Je m’appelle Tess Ledeux, j’ai 18 ans, je passe actuellement mon bac ES. J’habite à La Plagne et je fais du ski freestyle, mes spécialités sont le slopestyle et le big air.

Tu as quasiment appris à skier avant de marcher, c’est donc naturel pour toi de glisser sur la neige mais as-tu déjà essayé les autres éléments comme les vagues ou le skatepark ?
Effectivement je suis née à la Plagne, une station de ski donc c’était une évidence pour ma famille de me faire essayer le ski très tôt. J’ai rapidement accroché aux sensations que cela me procure et je n’ai jamais arrêté. J’ai quand même pu essayer toutes sortes de sports tels que le snowboard, le skate, le wake ou encore le surf. J’adore les sports de glisse en général donc j’en profite durant toutes les saisons mais je pense que mon élément c’est vraiment la montagne. Je ne me suis jamais posée la question de savoir si je devais faire autre chose que du ski, car ce qu’il me fallait c’était de la neige !

Quel parcours et quel palmarès alors que tu n’as que 18 ans, comment expliques-tu cela ?
C’est toujours difficile de décrire son parcours mais c’est vrai que le mien est plutôt atypique ! J’ai commencé le ski freestyle à l’âge de 9 ans et la compétition en même temps. J’étais dans un groupe entouré uniquement de garçons mais cela ne me posait pas de problème. J’ai rapidement pris du niveau et je suis donc rentrée en équipe de France à 14 ans. J’ai fais ma première saison en haut niveau (toujours qu’avec des garçons) à 15 ans et lors de ma première étape de coupe du monde, grosse surprise pour moi, je gagne. Cela a été le début d’une longue expérience à laquelle je n’étais pas du tout préparée. Tout s’est enchaîné rapidement, j’ai gagné les championnats du monde et ma première médaille aux X-games la même année. Puis à 16 ans j’ai participé à mes premiers Jeux Olympiques et à 17 ans je remportais une deuxième fois les championnats du monde mais cette fois ci en Big air. Et puis cette année, je viens de remporter ma première médaille d’or aux X-Games (la compétition la plus reconnue dans le monde du freestyle). Je ne réalise pas vraiment ce que je vis et ce que j’accomplis mais je pense que cela vient du fait que je suis vraiment passionnée par mon sport et que je me donne à fond dedans depuis toujours. Le fait de m’être entraînée avec des garçons et des personnes bien plus âgés que moi depuis mes débuts m’a beaucoup apporté aussi.
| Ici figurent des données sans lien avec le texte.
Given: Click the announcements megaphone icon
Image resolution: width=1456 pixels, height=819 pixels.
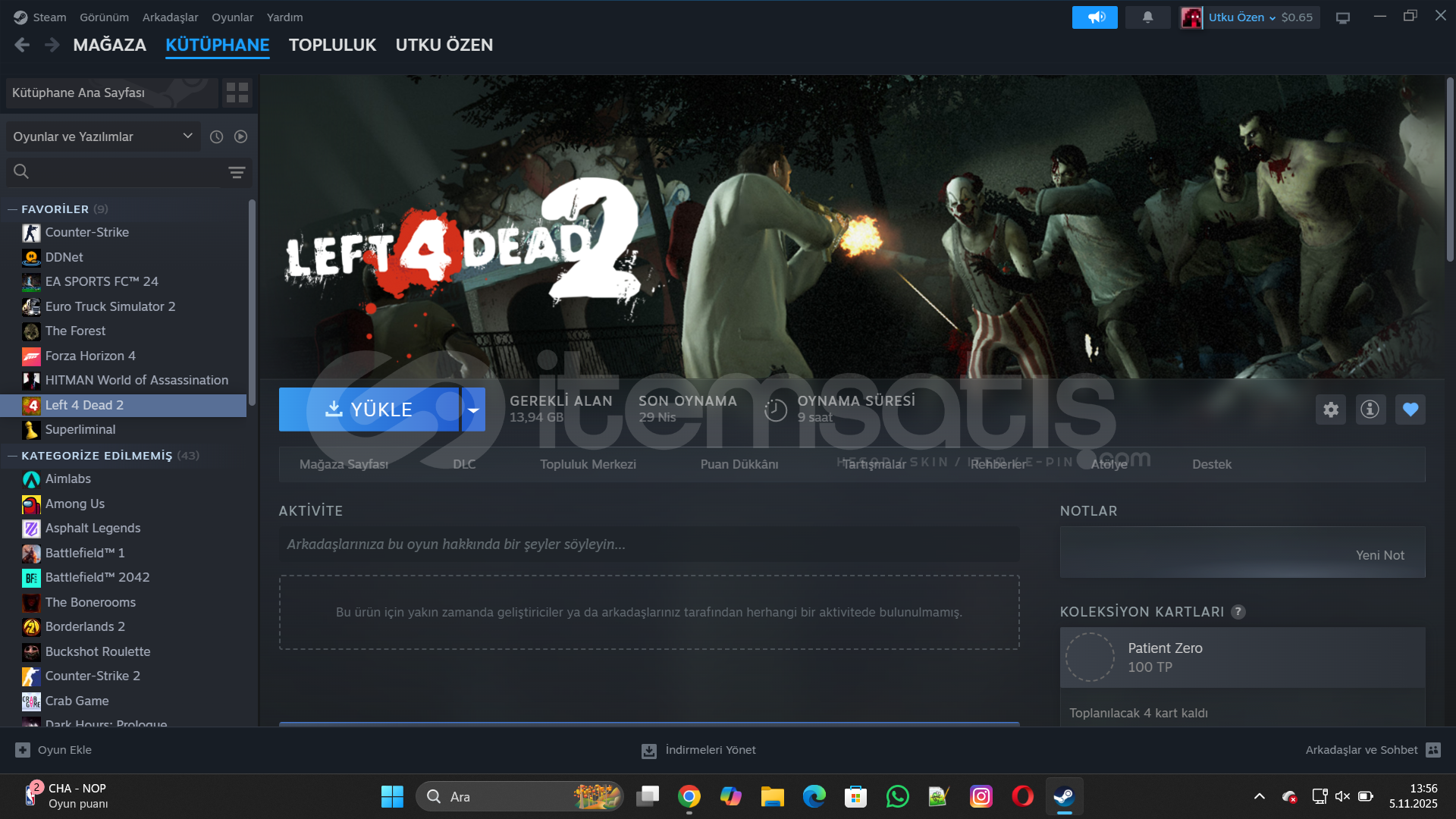Looking at the screenshot, I should coord(1094,17).
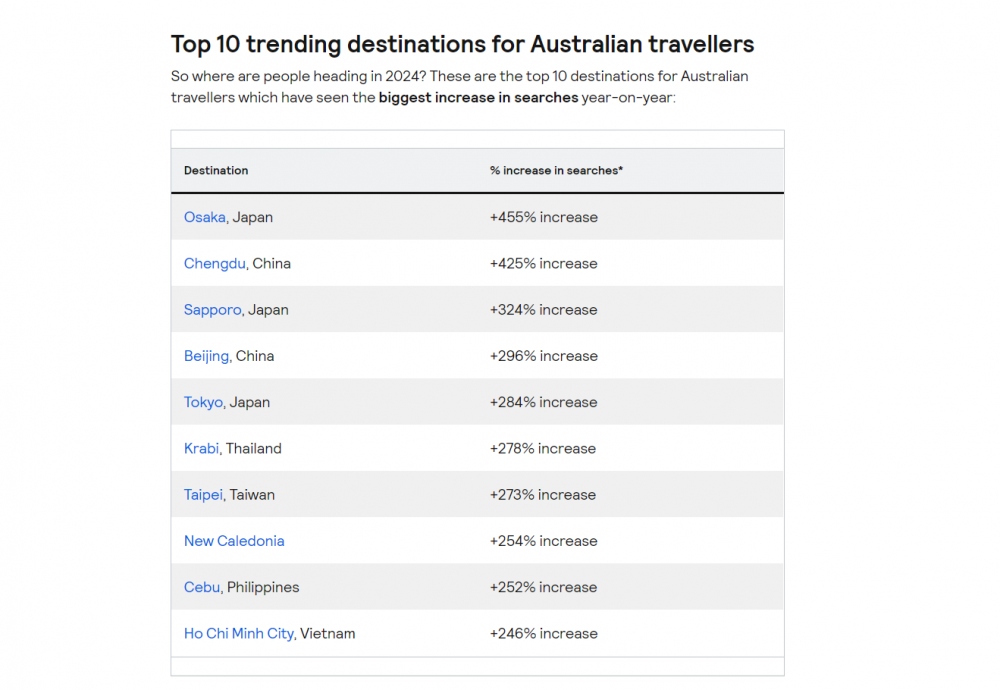Open the New Caledonia link
Image resolution: width=1000 pixels, height=690 pixels.
point(234,541)
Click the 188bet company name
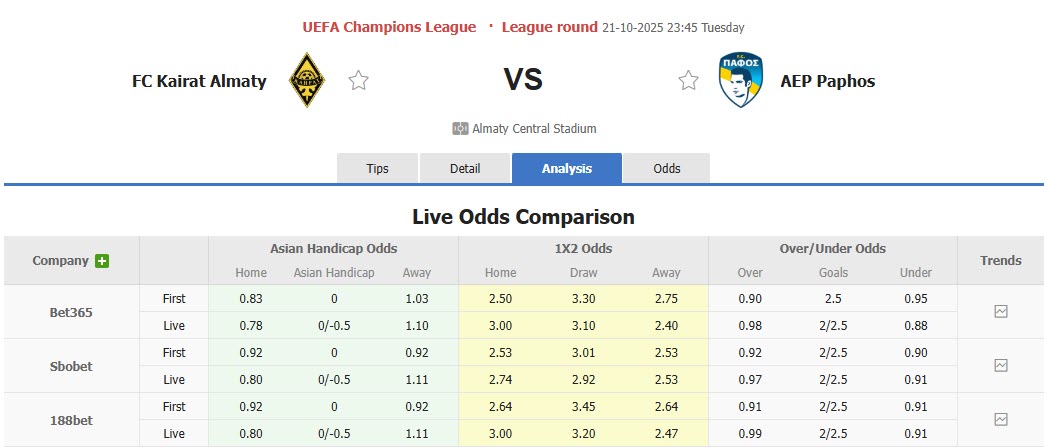 click(x=71, y=420)
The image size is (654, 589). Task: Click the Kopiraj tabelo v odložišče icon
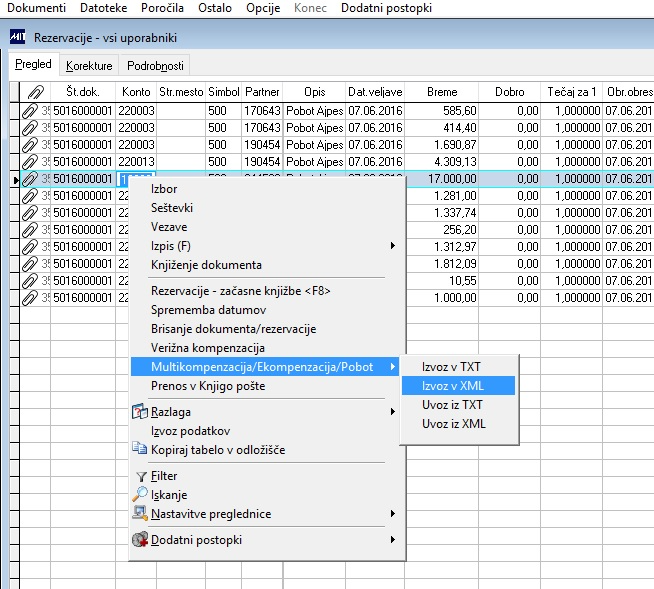[140, 449]
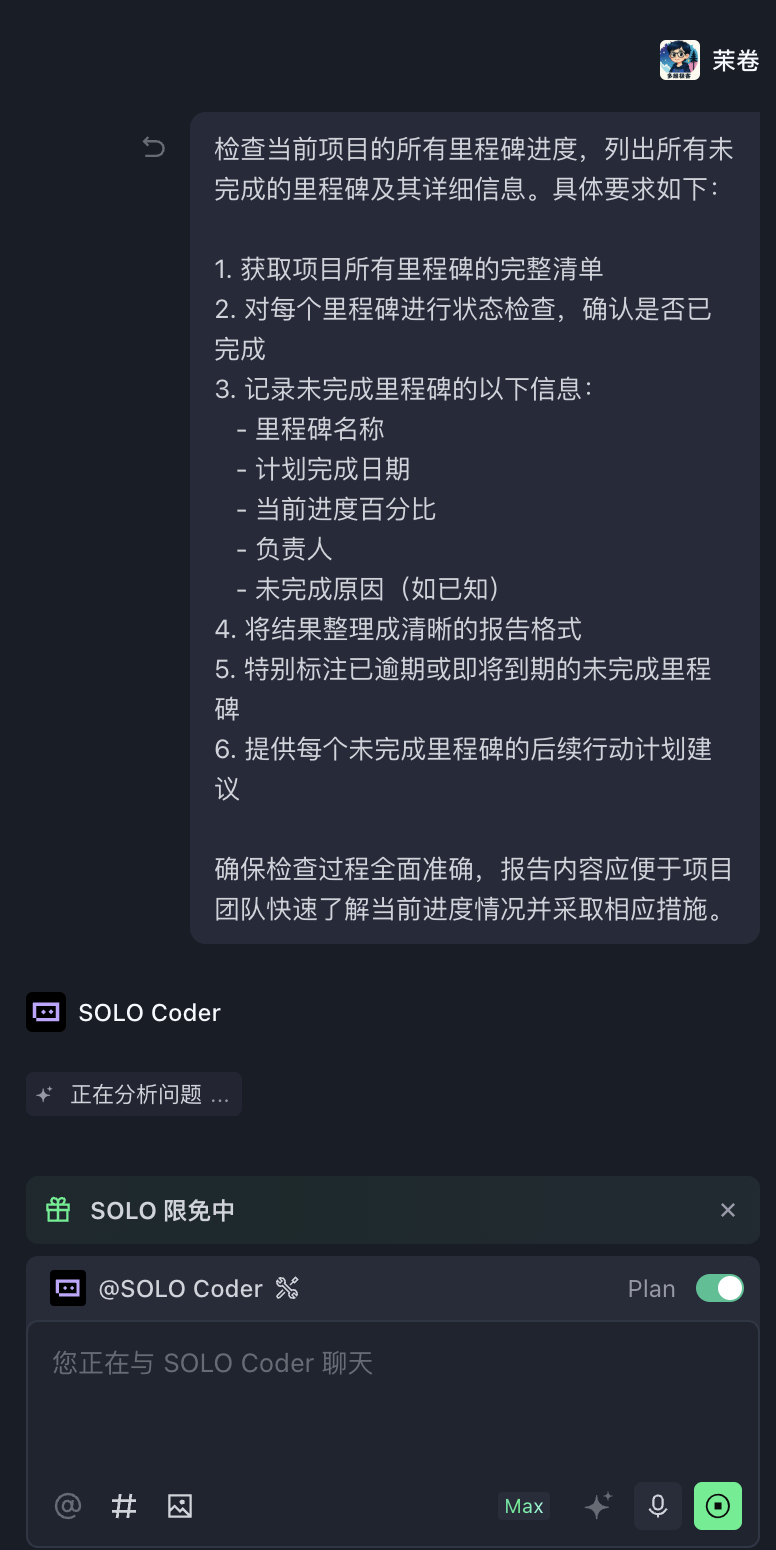Viewport: 776px width, 1550px height.
Task: Click the gift icon in the SOLO 限免中 banner
Action: click(x=59, y=1210)
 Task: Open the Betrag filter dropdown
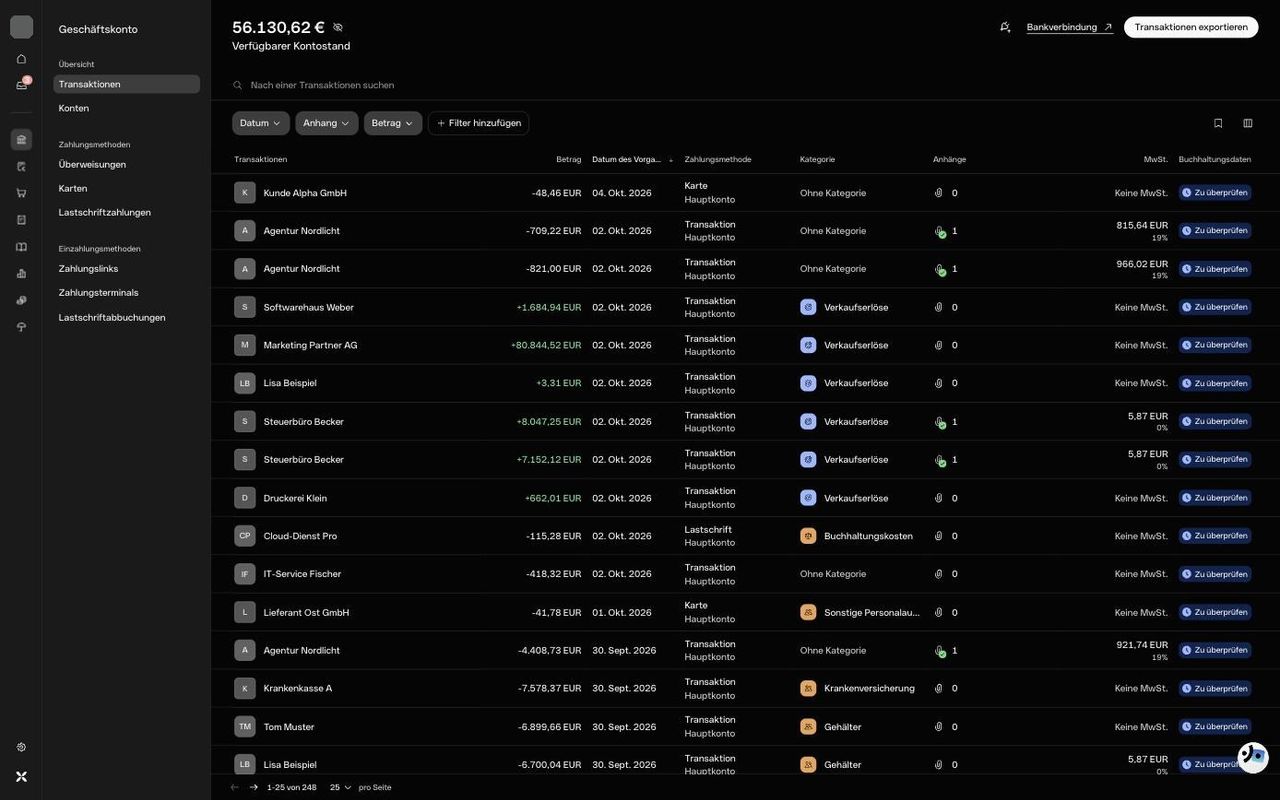(393, 123)
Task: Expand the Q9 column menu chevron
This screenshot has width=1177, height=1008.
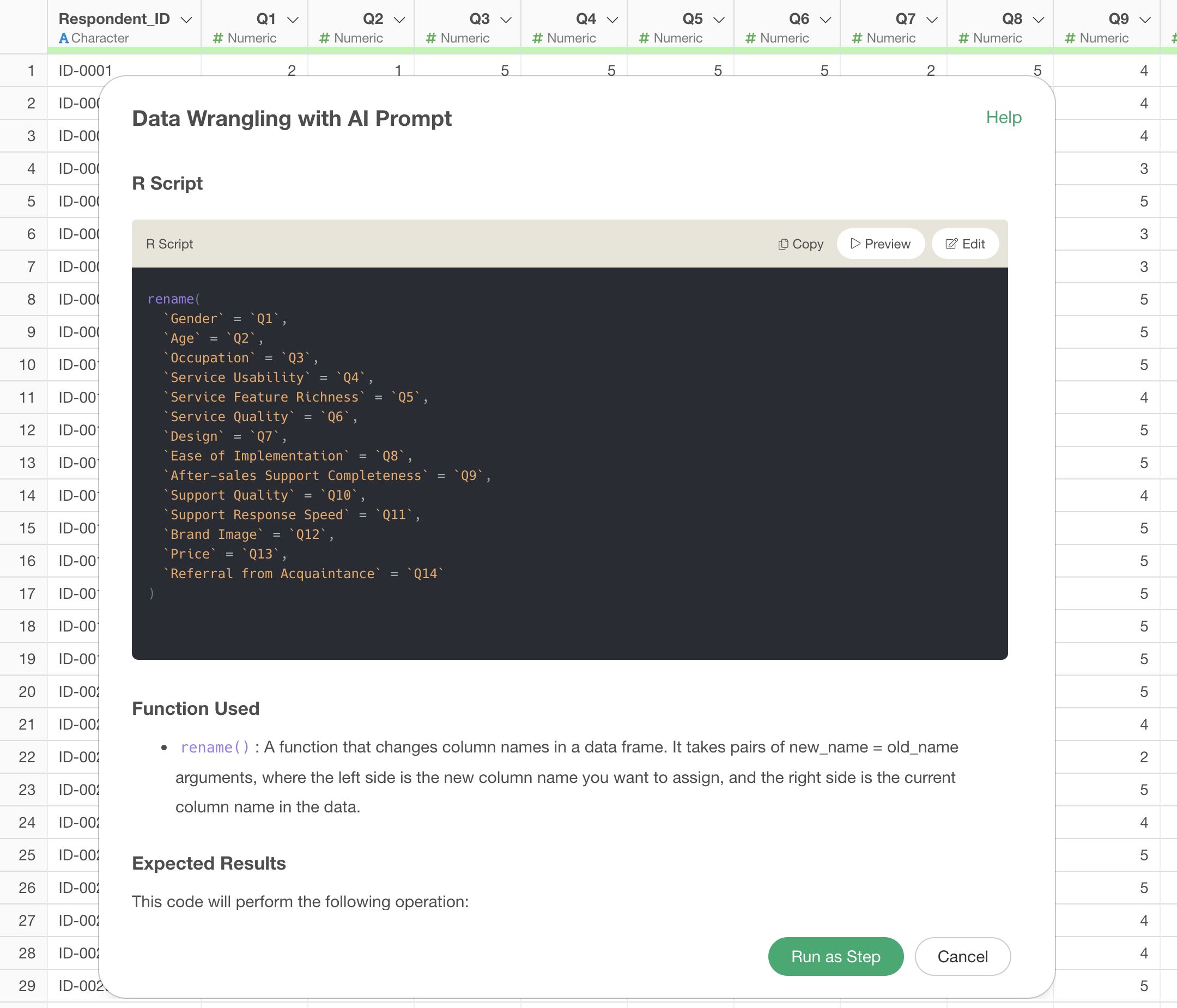Action: click(1145, 19)
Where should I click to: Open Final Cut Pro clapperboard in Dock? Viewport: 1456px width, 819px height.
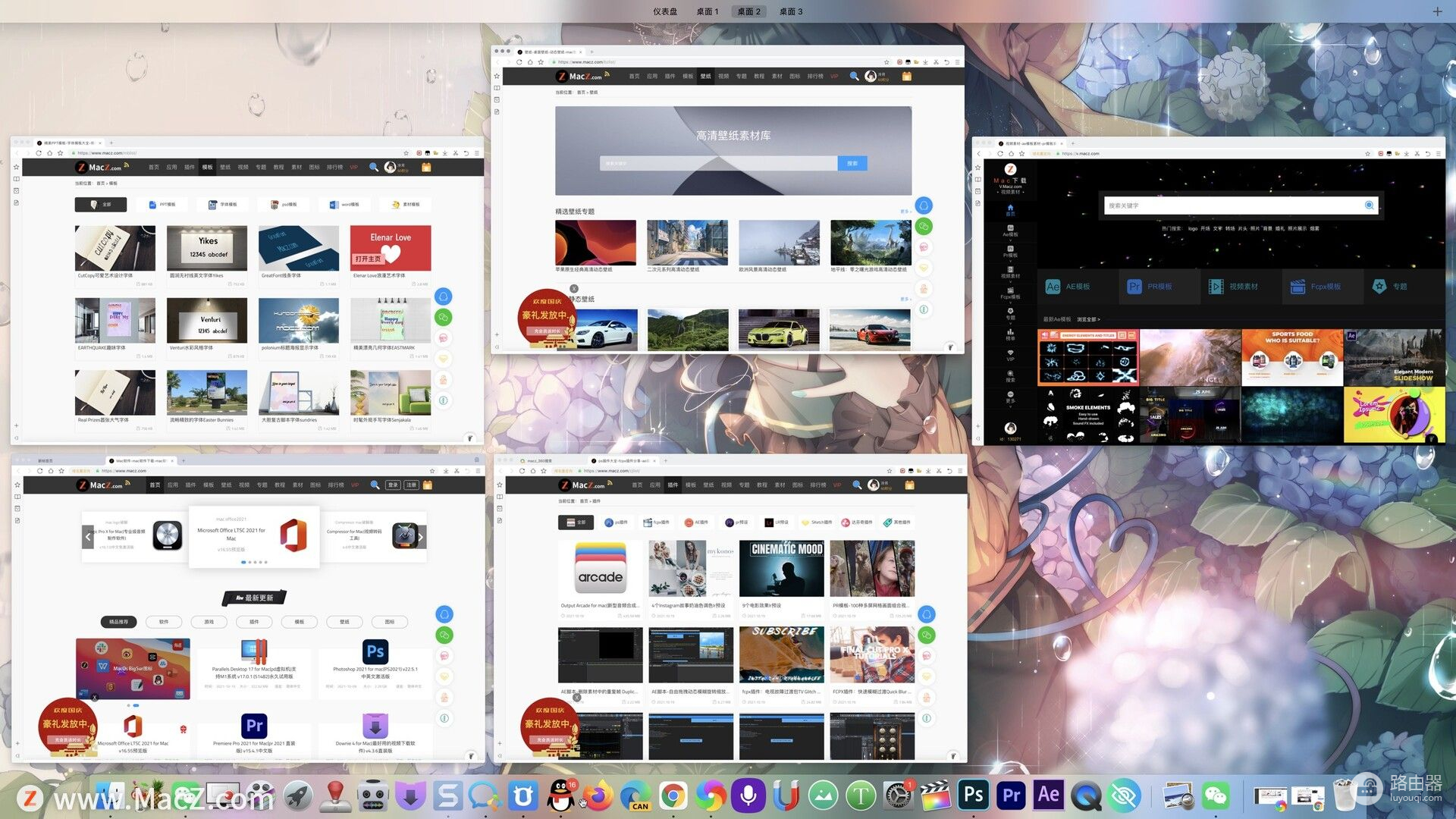935,795

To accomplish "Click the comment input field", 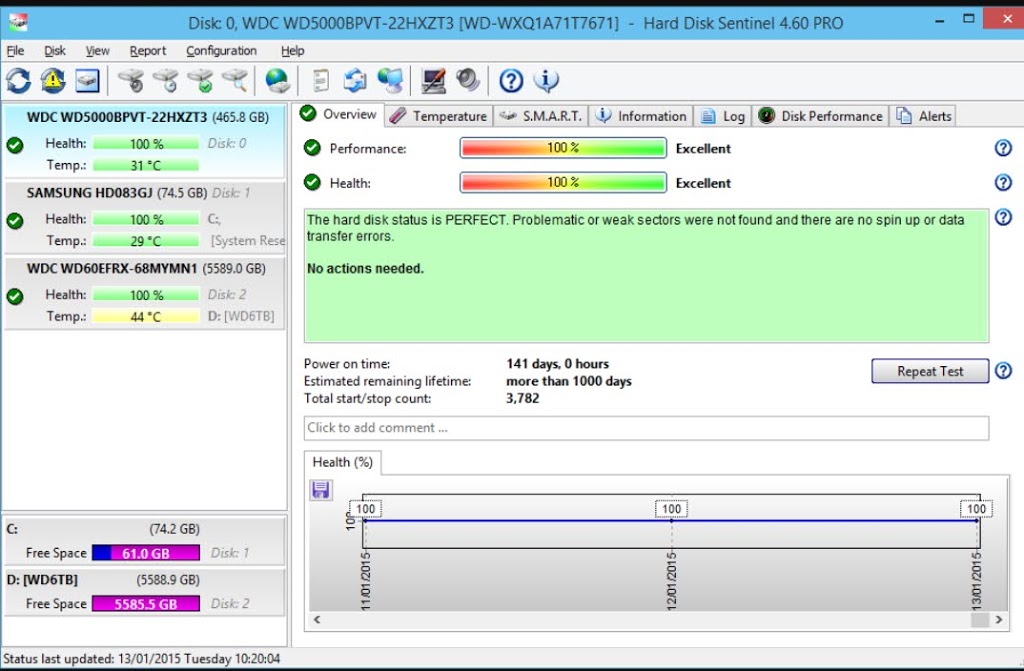I will pyautogui.click(x=646, y=428).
Quand tu avais 15 ans, on disait de toi que tu avais le niveau d’un homme. Était-ce un compliment à tes yeux ?
Je le prenais effectivement comme un compliment, mais le niveau des filles a vraiment progressé aujourd’hui. Ce n’est plus la peine de les comparer aux hommes, de nos jours les filles ont créé leur place dans ce sport, ce qui n’était pas le cas il y a cinq ans… C’est toutefois assez flatteur d’être comparée à eux.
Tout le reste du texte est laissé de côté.